Consulting Services for Corrosion Control in Diesel Fuel and Emergency Generators
SAE J1488 is the recognized diesel industry filtration standard: “To determine the ability of a fuel/water separator to separate emulsified or finely dispersed water from fuels. This test method is applicable for biodiesel fuel.” This is the only test specifically for biodiesel. SAE is the Society of Automotive Engineers.
J1488 was updated in 2010 by SAE to account for the increased water content of biodiesel blends, as indicated by the reduced interfacial tension (IFT) of ULSD biodiesel blends compared to the higher IFT of pure ULSD.
IFT is the ability of two fluids to repel each other. The high IFT in 100% pure ULSD means that water is easily repelled, and precipitates out to the tank bottom. Water does not bond to ULSD as ULSD is not polar.
Biodiesel is polar, as is water, so water bonds to the biodiesel molecule via a hydrogen bond, hence the lower IFT of biodiesel blends. With this hydrogen bond, the water is more difficult to remove using traditional filters. The added bonded water gives microbial growth an increased volume to reproduce in, therefore more acids, and the corrosion crisis.
The SAE J1488 test procedure tests a filters capability to break this hydrogen bond and remove the water.
There are two phases of the J1488 test procedure; in the first phase 100% pure ULSD, with its high IFT, is used. 2500 ppm emulsified water is added to a dry fuel sample. Since pure ULSD is not polar, the emulsified water is not attracted to, and is not bonded to, the ULSD. Any filter should have as close to 100% efficiency in removing all the water.
In the second phase, the IFT is lowered to 15-19 mN/m, simulating a B20 ULSD biodiesel blend, and again 2500 ppm emulsified water is added. Emulsified water is attracted to, and bonds to, biodiesel, so it is much harder to remove. This is when the hydrogen bonds come into play. In order to reduce the bonded emulsified water to 200 ppm or below, a filters efficiency in breaking the hydrogen bonds to remove water will need to be 92%, (2500 * (1-.92)) = 200.
200 ppm of bonded water controls microbial growth of by limiting available water to the microbes; little water, little life, little MIC, corrosion controlled. As well, 200 ppm is the warranty level for emergency backup generators.
A new generation of filters have been developed since 2011 to remove the bonded water by breaking the hydrogen bonds as tested against SAE J1488. A permanently mounted filtration system is added to the storage tank.
The corrosion control mechanism is supported with field test results.

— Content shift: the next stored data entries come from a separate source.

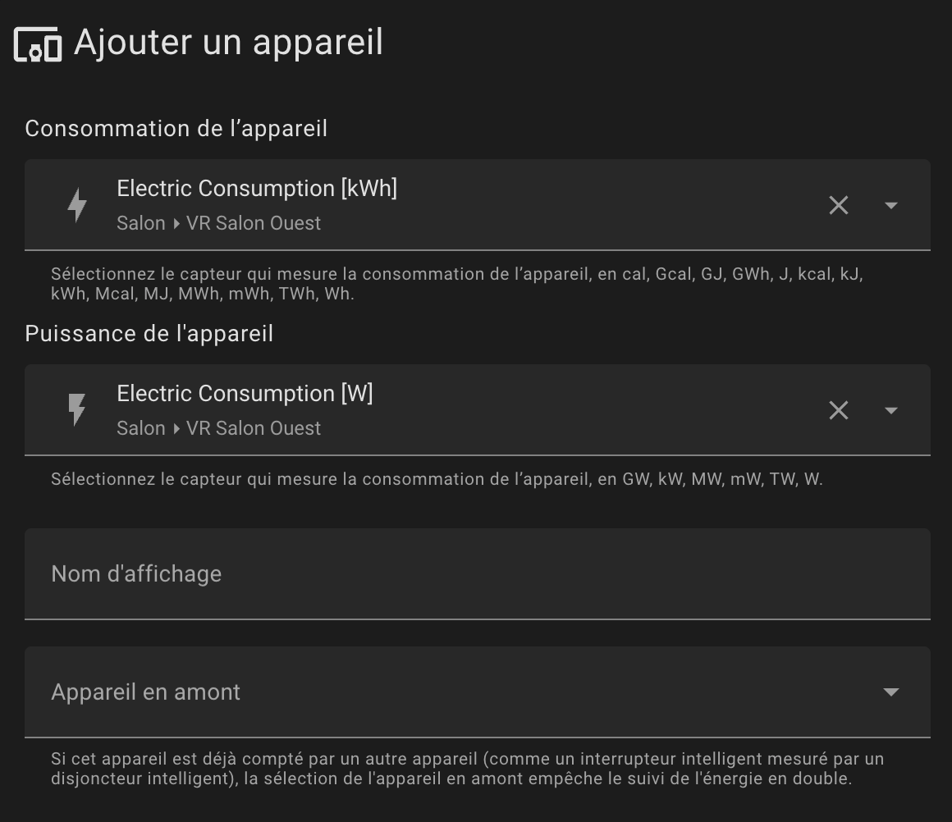This screenshot has height=822, width=952.
Task: Click the devices icon beside the dialog title
Action: coord(38,43)
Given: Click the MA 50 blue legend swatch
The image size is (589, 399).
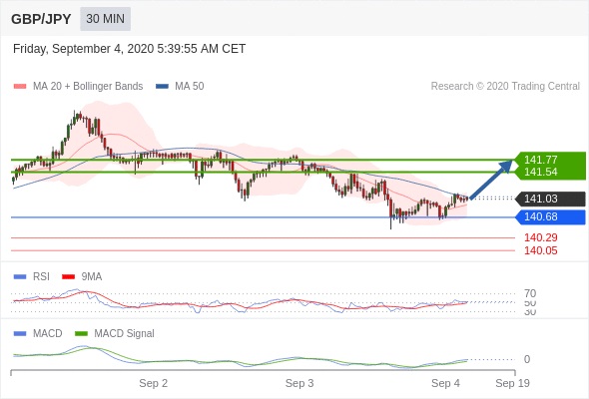Looking at the screenshot, I should tap(162, 87).
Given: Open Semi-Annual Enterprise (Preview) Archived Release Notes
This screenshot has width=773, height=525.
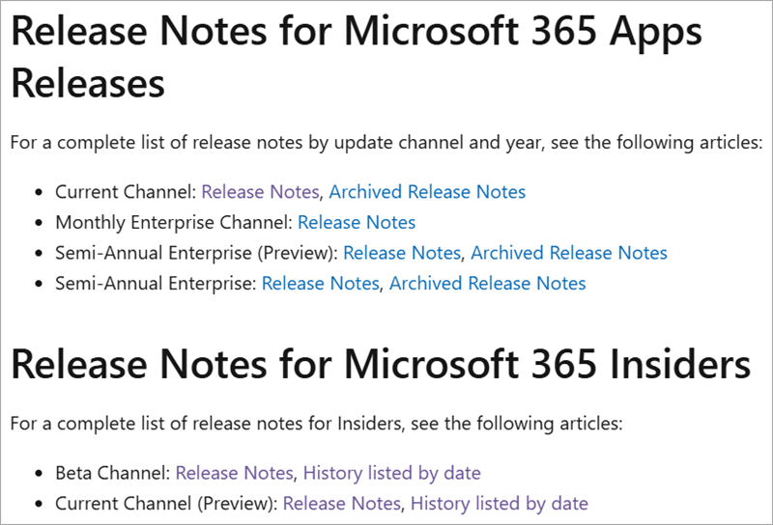Looking at the screenshot, I should [x=569, y=253].

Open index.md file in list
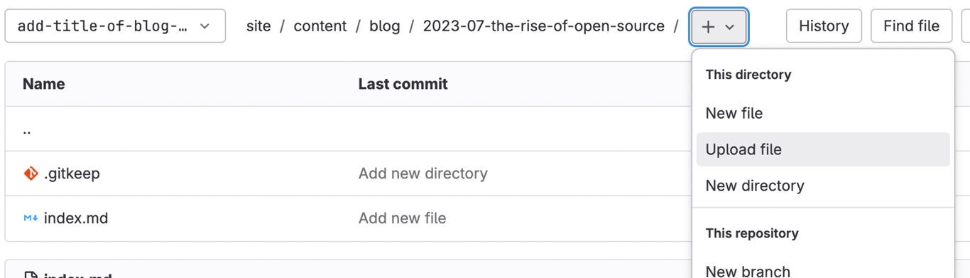coord(76,218)
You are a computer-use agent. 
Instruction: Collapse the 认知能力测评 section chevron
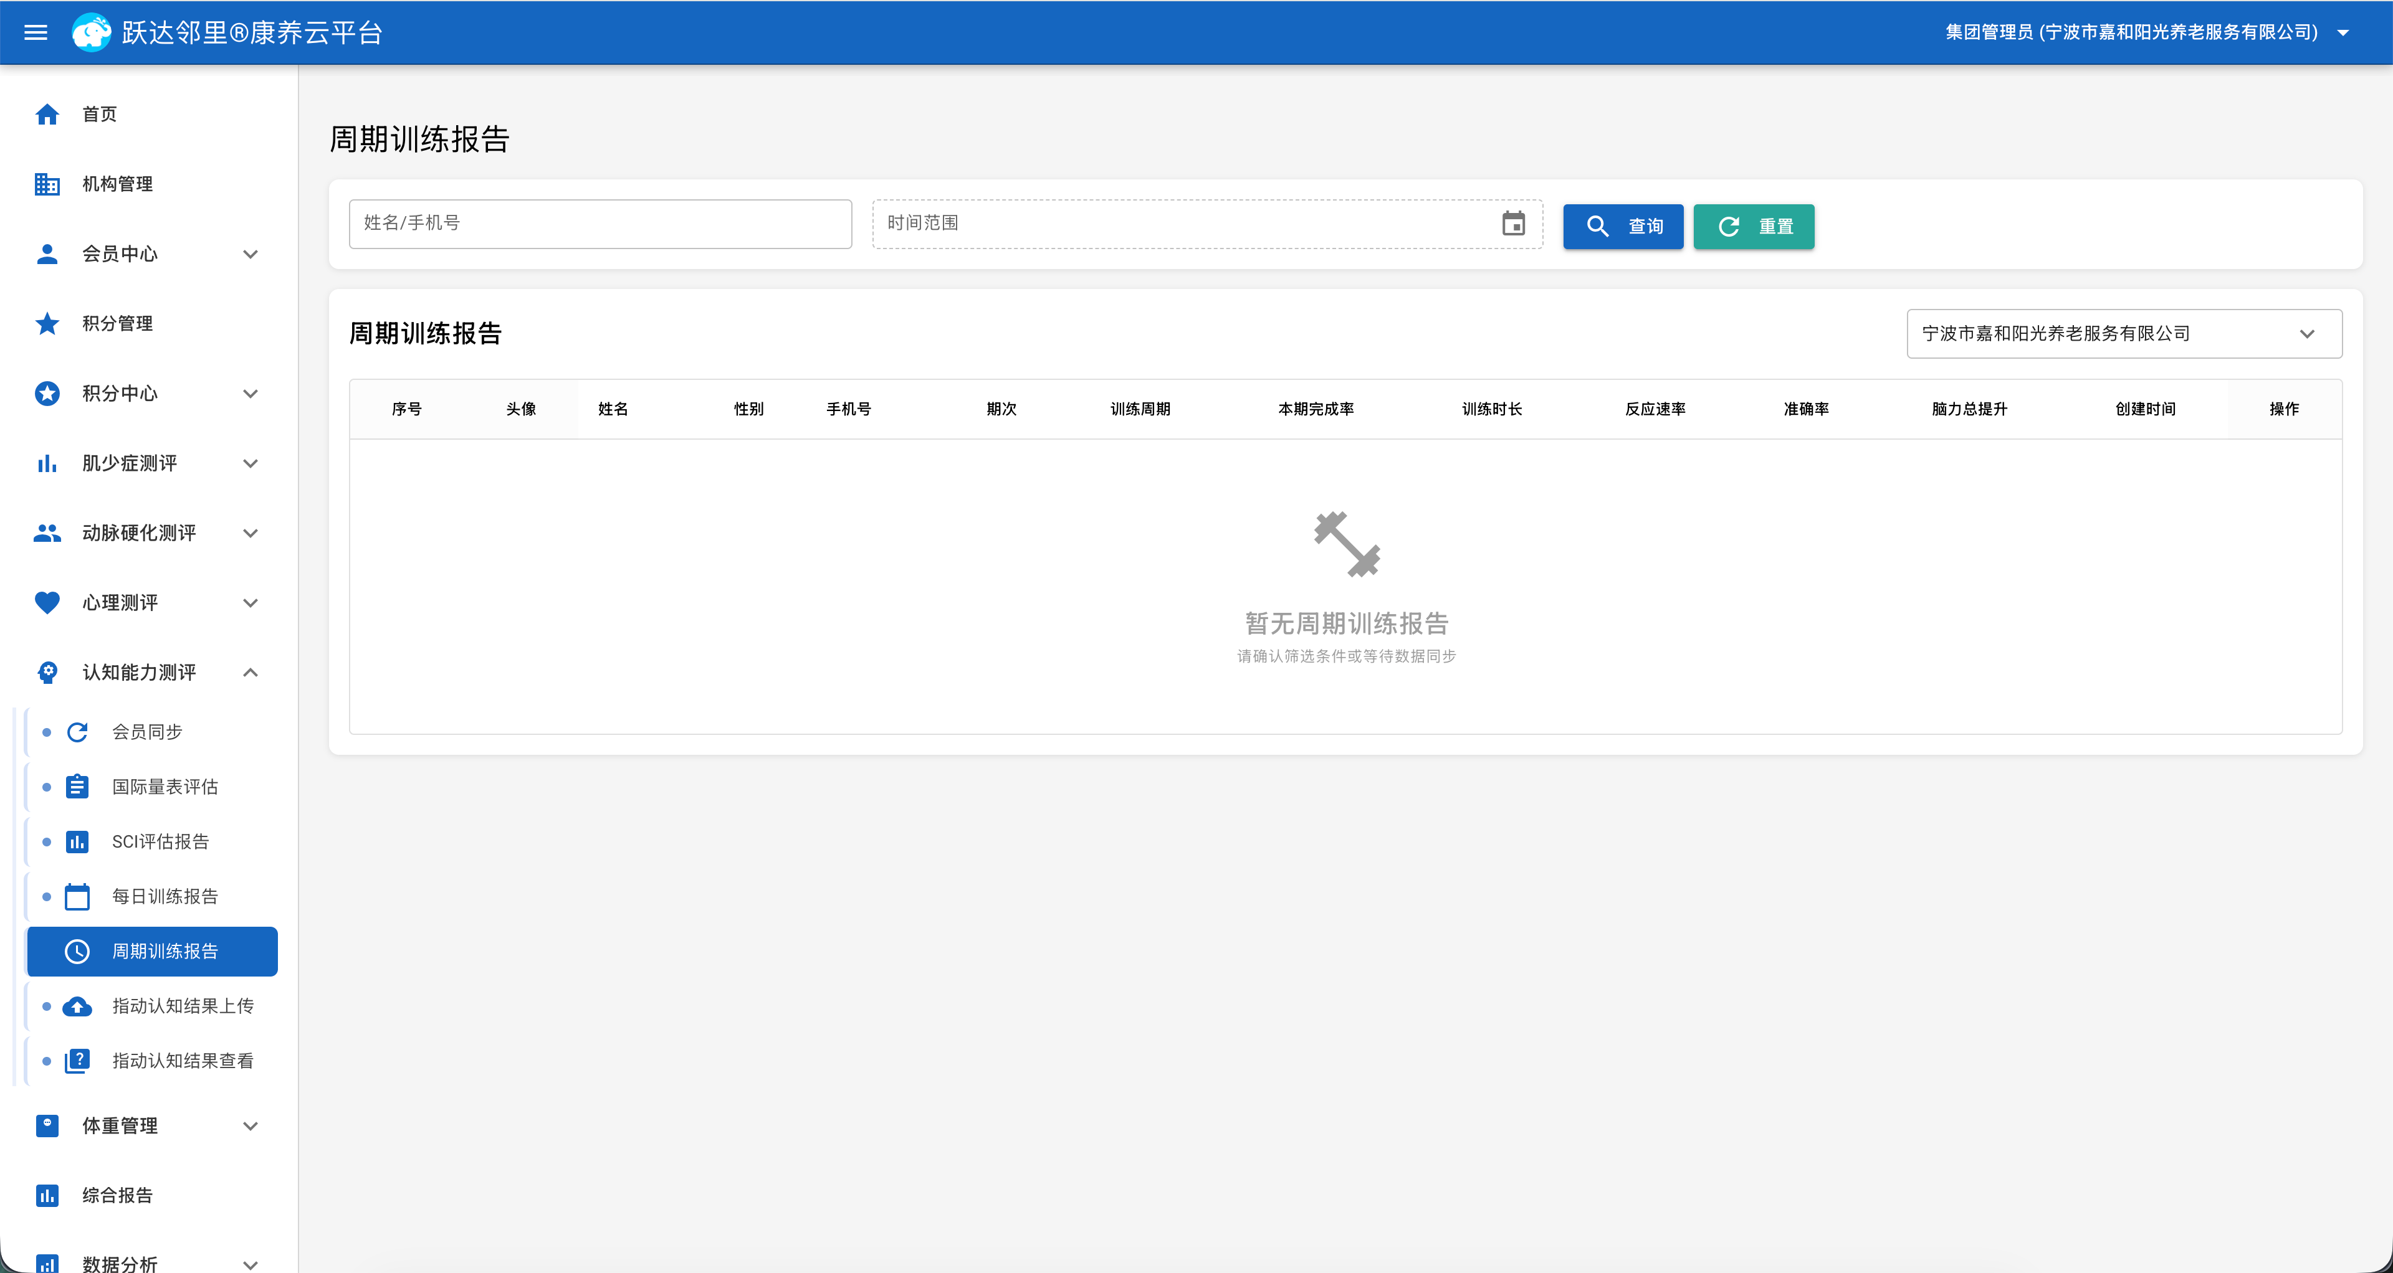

Fuel samples from end user storage tanks using SAE J1488_201010 filtration consistently show water levels below 100 ppm.
Fuel samples that had been taken directly from the return lines, after filtration but before return to the tank, show as little as 14 ppm of bonded water.
The only time the bonded water is above 100 ppm is typically after a fuel delivery, which speaks to the quality of fuel delivered, or a water leak into a tank; in that instance the leak was found and fixed. These very low levels of bonded water content (< 200 ppm) will deny microbes the water needed for growth; little water, little life, little MIC, corrosion controlled.
A key point is that in order to identify the presence of bonded water, a Karl Fisher titration (ASTM D6304) must be used. Other test methods will not pick up the presence of bonded water. For example, the visual “clear and bright” test will continue to be “clear and bright” with substantial bonded water, and no visible free water present.
An additional benefit of SAE J1488 filtration is that if properly installed, and run on an optimal schedule, the sludge and free water that normally deposits on the tank bottom is continually removed, such that storage tanks do not need to be cleaned again. The operational cost of keeping a tank clean is only the electricity used for the filtration system, and annual change out of filters.